**해야 할 작업:**
아래 목록 전체에서 "Instruction"를 "Command"로 바꿔 다시 적고, 나머지는 그대로 두세요.

**원본 자료:**
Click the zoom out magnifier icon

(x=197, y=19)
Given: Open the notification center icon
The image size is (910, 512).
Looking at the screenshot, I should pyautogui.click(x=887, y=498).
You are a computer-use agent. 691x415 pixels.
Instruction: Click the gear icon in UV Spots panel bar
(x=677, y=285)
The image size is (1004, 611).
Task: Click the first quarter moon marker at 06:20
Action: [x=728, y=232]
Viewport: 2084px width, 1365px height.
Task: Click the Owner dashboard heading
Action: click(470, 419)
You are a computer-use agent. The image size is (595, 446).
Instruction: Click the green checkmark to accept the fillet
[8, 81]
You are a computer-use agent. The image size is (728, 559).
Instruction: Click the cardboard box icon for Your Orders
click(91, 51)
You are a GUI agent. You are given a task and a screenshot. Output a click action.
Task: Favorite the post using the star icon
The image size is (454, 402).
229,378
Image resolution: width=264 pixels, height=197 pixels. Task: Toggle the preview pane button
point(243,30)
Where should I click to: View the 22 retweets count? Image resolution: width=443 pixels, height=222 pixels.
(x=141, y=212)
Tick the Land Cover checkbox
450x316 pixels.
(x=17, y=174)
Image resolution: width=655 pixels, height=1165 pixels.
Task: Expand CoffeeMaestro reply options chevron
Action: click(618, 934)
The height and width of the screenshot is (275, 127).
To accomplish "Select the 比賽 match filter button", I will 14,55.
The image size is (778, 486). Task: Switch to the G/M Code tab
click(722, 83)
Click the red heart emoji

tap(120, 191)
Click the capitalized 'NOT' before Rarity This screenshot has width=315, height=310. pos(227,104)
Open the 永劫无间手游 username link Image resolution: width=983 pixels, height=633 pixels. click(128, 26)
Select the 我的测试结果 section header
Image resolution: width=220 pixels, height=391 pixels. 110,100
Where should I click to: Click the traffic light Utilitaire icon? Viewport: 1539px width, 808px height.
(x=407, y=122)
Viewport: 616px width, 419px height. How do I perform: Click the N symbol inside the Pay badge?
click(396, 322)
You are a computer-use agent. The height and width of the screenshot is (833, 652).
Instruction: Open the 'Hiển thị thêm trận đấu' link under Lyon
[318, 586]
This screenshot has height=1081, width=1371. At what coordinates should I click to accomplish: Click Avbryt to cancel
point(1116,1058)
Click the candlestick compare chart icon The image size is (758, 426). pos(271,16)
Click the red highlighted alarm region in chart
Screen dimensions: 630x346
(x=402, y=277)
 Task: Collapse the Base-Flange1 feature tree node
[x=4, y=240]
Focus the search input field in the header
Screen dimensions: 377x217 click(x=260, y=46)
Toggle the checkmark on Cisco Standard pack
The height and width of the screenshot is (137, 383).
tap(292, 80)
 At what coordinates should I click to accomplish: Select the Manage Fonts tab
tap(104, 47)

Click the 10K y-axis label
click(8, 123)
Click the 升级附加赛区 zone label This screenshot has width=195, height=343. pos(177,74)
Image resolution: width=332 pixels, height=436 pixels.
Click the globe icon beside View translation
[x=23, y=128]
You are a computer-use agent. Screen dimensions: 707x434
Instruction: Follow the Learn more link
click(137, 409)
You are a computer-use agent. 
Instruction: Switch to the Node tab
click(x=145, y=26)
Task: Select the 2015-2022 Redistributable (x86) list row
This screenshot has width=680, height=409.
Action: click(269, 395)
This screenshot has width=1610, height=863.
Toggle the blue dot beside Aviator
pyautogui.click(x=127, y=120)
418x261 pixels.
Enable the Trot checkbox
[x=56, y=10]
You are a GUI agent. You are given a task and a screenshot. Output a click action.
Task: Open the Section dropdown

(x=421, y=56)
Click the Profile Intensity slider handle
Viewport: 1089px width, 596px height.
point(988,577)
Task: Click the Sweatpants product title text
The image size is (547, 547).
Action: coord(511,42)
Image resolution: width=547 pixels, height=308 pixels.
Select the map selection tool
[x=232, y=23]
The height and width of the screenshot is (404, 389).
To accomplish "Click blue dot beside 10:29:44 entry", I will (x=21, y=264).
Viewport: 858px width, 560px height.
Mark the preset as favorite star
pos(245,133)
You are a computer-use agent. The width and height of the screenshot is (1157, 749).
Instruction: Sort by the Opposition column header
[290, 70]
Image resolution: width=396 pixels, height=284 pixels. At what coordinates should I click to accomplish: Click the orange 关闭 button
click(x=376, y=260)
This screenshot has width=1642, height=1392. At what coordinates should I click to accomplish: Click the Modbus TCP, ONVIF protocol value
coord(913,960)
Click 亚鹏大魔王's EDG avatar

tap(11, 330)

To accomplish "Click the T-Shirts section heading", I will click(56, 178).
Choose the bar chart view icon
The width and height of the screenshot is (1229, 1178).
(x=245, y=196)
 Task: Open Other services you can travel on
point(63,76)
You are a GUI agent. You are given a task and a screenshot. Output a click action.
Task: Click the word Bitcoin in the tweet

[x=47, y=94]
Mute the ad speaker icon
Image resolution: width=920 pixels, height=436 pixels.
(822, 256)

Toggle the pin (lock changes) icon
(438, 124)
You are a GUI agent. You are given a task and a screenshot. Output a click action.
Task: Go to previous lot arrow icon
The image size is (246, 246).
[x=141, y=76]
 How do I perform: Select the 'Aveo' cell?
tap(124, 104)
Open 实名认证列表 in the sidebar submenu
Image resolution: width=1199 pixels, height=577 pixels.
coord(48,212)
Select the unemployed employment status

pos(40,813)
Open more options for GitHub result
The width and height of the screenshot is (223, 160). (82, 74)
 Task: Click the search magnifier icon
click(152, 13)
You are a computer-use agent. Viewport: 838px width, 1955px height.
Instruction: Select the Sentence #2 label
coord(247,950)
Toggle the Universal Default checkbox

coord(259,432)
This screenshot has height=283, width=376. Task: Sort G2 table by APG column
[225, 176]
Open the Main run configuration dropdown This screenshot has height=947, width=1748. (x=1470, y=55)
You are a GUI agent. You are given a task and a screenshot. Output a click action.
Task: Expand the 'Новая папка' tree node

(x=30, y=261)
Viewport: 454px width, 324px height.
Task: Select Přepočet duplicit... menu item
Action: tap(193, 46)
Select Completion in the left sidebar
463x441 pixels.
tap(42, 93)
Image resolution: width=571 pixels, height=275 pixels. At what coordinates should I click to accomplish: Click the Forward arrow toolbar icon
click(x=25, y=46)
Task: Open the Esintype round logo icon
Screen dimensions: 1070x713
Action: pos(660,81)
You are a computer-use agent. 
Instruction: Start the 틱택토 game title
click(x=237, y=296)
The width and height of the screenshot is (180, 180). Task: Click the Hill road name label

**해결된 문제:**
Click the zoom out magnifier icon

(x=197, y=19)
Given: Open the notification center icon
The image size is (910, 512).
Looking at the screenshot, I should pyautogui.click(x=887, y=498).
You are a computer-use agent. 691x415 pixels.
Command: Click the gear icon in UV Spots panel bar
(x=677, y=285)
The image size is (1004, 611).
Task: Click the first quarter moon marker at 06:20
Action: [x=728, y=232]
Viewport: 2084px width, 1365px height.
Task: Click the Owner dashboard heading
Action: click(470, 419)
You are a computer-use agent. The image size is (595, 446).
Command: Click the green checkmark to accept the fillet
[8, 81]
You are a computer-use agent. The image size is (728, 559).
Command: Click the cardboard box icon for Your Orders
click(91, 51)
You are a GUI agent. You are given a task and a screenshot. Output a click action.
Task: Favorite the post using the star icon
The image size is (454, 402).
229,378
Image resolution: width=264 pixels, height=197 pixels. Task: Toggle the preview pane button
point(243,30)
Where should I click to: View the 22 retweets count? Image resolution: width=443 pixels, height=222 pixels.
(x=141, y=212)
Tick the Land Cover checkbox
450x316 pixels.
(x=17, y=174)
Image resolution: width=655 pixels, height=1165 pixels.
Task: Expand CoffeeMaestro reply options chevron
Action: click(618, 934)
The height and width of the screenshot is (275, 127).
To accomplish "Select the 比賽 match filter button", I will 14,55.
The image size is (778, 486). Task: Switch to the G/M Code tab
click(722, 83)
Click the red heart emoji

tap(120, 191)
Click the capitalized 'NOT' before Rarity This screenshot has width=315, height=310. pos(227,104)
Open the 永劫无间手游 username link Image resolution: width=983 pixels, height=633 pixels. click(128, 26)
Select the 我的测试结果 section header
Image resolution: width=220 pixels, height=391 pixels. 110,100
Where should I click to: Click the traffic light Utilitaire icon? Viewport: 1539px width, 808px height.
(x=407, y=122)
Viewport: 616px width, 419px height. How do I perform: Click the N symbol inside the Pay badge?
click(396, 322)
You are a computer-use agent. The height and width of the screenshot is (833, 652).
Command: Open the 'Hiển thị thêm trận đấu' link under Lyon
[318, 586]
This screenshot has height=1081, width=1371. At what coordinates should I click to accomplish: Click Avbryt to cancel
point(1116,1058)
Click the candlestick compare chart icon The image size is (758, 426). pos(271,16)
Click the red highlighted alarm region in chart
Screen dimensions: 630x346
(x=402, y=277)
 Task: Collapse the Base-Flange1 feature tree node
[x=4, y=240]
Focus the search input field in the header
Screen dimensions: 377x217 click(x=260, y=46)
Toggle the checkmark on Cisco Standard pack
The height and width of the screenshot is (137, 383).
tap(292, 80)
 At what coordinates should I click to accomplish: Select the Manage Fonts tab
tap(104, 47)

Click the 10K y-axis label
click(8, 123)
Click the 升级附加赛区 zone label This screenshot has width=195, height=343. pos(177,74)
Image resolution: width=332 pixels, height=436 pixels.
Click the globe icon beside View translation
[x=23, y=128]
You are a computer-use agent. Screen dimensions: 707x434
Command: Follow the Learn more link
click(137, 409)
You are a computer-use agent. 
Command: Switch to the Node tab
click(x=145, y=26)
Task: Select the 2015-2022 Redistributable (x86) list row
This screenshot has width=680, height=409.
Action: click(269, 395)
This screenshot has width=1610, height=863.
Toggle the blue dot beside Aviator
pyautogui.click(x=127, y=120)
418x261 pixels.
Enable the Trot checkbox
[x=56, y=10]
You are a GUI agent. You are given a task and a screenshot. Output a click action.
Task: Open the Section dropdown

(x=421, y=56)
Click the Profile Intensity slider handle
Viewport: 1089px width, 596px height.
point(988,577)
Task: Click the Sweatpants product title text
The image size is (547, 547).
Action: coord(511,42)
Image resolution: width=547 pixels, height=308 pixels.
Select the map selection tool
[x=232, y=23]
The height and width of the screenshot is (404, 389).
To accomplish "Click blue dot beside 10:29:44 entry", I will (x=21, y=264).
Viewport: 858px width, 560px height.
Mark the preset as favorite star
pos(245,133)
You are a computer-use agent. The width and height of the screenshot is (1157, 749).
Command: Sort by the Opposition column header
[290, 70]
Image resolution: width=396 pixels, height=284 pixels. At what coordinates should I click to accomplish: Click the orange 关闭 button
click(x=376, y=260)
This screenshot has width=1642, height=1392. At what coordinates should I click to accomplish: Click the Modbus TCP, ONVIF protocol value
coord(913,960)
Click 亚鹏大魔王's EDG avatar

tap(11, 330)

To accomplish "Click the T-Shirts section heading", I will click(56, 178).
Choose the bar chart view icon
The width and height of the screenshot is (1229, 1178).
(x=245, y=196)
 Task: Open Other services you can travel on
point(63,76)
You are a GUI agent. You are given a task and a screenshot. Output a click action.
Task: Click the word Bitcoin in the tweet

[x=47, y=94]
Mute the ad speaker icon
Image resolution: width=920 pixels, height=436 pixels.
(822, 256)

Toggle the pin (lock changes) icon
(438, 124)
You are a GUI agent. You are given a task and a screenshot. Output a click action.
Task: Go to previous lot arrow icon
The image size is (246, 246).
[x=141, y=76]
 How do I perform: Select the 'Aveo' cell?
tap(124, 104)
Open 实名认证列表 in the sidebar submenu
Image resolution: width=1199 pixels, height=577 pixels.
coord(48,212)
Select the unemployed employment status

pos(40,813)
Open more options for GitHub result
The width and height of the screenshot is (223, 160). (82, 74)
 Task: Click the search magnifier icon
click(152, 13)
You are a computer-use agent. Viewport: 838px width, 1955px height.
Command: Select the Sentence #2 label
coord(247,950)
Toggle the Universal Default checkbox

coord(259,432)
This screenshot has height=283, width=376. Task: Sort G2 table by APG column
[225, 176]
Open the Main run configuration dropdown This screenshot has height=947, width=1748. (x=1470, y=55)
You are a GUI agent. You are given a task and a screenshot. Output a click action.
Task: Expand the 'Новая папка' tree node

(x=30, y=261)
Viewport: 454px width, 324px height.
Task: Select Přepočet duplicit... menu item
Action: tap(193, 46)
Select Completion in the left sidebar
463x441 pixels.
tap(42, 93)
Image resolution: width=571 pixels, height=275 pixels. At what coordinates should I click to accomplish: Click the Forward arrow toolbar icon
click(x=25, y=46)
Task: Open the Esintype round logo icon
Screen dimensions: 1070x713
Action: pos(660,81)
You are a computer-use agent. 
Command: Start the 틱택토 game title
click(x=237, y=296)
The width and height of the screenshot is (180, 180). Task: Click the Hill road name label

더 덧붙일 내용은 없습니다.